=== Directions for this task ===
Find each line in the material below that contains the word "Labor" and copy those lines in full.

>>>>

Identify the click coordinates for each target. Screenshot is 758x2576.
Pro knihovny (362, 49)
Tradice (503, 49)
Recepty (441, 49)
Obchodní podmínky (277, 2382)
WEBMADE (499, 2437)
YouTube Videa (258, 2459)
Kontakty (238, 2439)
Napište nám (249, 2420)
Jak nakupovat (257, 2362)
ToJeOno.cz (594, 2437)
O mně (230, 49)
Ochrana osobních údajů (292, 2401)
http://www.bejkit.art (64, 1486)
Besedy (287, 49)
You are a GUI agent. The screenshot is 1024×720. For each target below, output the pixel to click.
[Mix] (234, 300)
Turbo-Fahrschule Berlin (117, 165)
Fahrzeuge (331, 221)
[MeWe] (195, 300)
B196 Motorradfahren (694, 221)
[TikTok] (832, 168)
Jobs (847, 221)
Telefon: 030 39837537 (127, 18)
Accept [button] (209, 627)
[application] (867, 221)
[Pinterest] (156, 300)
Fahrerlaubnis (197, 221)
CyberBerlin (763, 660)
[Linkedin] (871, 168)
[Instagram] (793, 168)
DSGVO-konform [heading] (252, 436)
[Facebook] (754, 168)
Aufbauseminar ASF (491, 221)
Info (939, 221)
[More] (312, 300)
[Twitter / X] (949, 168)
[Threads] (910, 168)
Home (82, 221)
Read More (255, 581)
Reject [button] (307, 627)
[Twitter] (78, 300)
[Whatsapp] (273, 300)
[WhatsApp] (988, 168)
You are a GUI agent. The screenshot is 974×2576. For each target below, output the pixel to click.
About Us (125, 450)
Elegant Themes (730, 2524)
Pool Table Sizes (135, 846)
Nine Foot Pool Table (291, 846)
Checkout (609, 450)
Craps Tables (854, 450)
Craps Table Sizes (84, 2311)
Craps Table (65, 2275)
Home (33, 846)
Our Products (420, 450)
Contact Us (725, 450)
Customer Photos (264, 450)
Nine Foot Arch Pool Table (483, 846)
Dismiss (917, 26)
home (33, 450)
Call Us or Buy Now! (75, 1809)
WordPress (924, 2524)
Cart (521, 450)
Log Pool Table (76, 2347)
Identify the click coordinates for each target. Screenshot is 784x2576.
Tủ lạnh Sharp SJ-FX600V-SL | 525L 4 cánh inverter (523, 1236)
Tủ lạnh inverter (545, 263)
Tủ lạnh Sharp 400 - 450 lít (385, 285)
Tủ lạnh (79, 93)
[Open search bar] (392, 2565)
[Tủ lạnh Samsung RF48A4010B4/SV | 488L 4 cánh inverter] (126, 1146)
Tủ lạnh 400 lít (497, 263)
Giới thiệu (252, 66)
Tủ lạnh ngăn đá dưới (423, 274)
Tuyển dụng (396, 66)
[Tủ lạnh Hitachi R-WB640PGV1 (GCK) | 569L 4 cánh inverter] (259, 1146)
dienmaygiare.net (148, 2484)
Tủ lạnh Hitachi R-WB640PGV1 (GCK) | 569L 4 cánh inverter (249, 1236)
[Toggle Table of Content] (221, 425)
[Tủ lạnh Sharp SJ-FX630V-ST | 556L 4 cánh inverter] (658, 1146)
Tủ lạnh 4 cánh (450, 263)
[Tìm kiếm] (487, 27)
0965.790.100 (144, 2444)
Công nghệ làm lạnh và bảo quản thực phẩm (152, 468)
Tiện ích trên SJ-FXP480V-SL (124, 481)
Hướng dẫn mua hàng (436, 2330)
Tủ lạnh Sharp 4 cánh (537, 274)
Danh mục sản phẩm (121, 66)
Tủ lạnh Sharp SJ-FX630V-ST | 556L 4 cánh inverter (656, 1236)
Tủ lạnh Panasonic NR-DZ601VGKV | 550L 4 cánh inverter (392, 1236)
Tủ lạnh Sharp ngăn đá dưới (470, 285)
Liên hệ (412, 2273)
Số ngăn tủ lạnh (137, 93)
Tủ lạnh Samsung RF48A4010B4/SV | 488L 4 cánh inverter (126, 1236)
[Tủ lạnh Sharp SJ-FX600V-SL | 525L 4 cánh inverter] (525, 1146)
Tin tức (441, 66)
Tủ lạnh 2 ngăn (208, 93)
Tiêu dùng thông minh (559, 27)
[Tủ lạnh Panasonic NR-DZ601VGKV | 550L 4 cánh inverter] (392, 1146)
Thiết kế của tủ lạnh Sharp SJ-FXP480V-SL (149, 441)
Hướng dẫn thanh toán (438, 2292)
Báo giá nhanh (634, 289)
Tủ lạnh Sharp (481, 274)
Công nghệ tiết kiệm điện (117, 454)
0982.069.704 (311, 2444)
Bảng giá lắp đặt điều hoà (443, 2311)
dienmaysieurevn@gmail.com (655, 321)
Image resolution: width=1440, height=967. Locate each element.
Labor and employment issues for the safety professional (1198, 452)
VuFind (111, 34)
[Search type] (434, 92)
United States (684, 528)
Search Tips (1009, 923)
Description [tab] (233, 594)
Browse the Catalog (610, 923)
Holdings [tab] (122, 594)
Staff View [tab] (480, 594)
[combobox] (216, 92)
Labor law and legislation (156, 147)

<<<<

=== Problem solution ===
Labor and employment issues for the safety professional (1198, 452)
Labor law and legislation (156, 147)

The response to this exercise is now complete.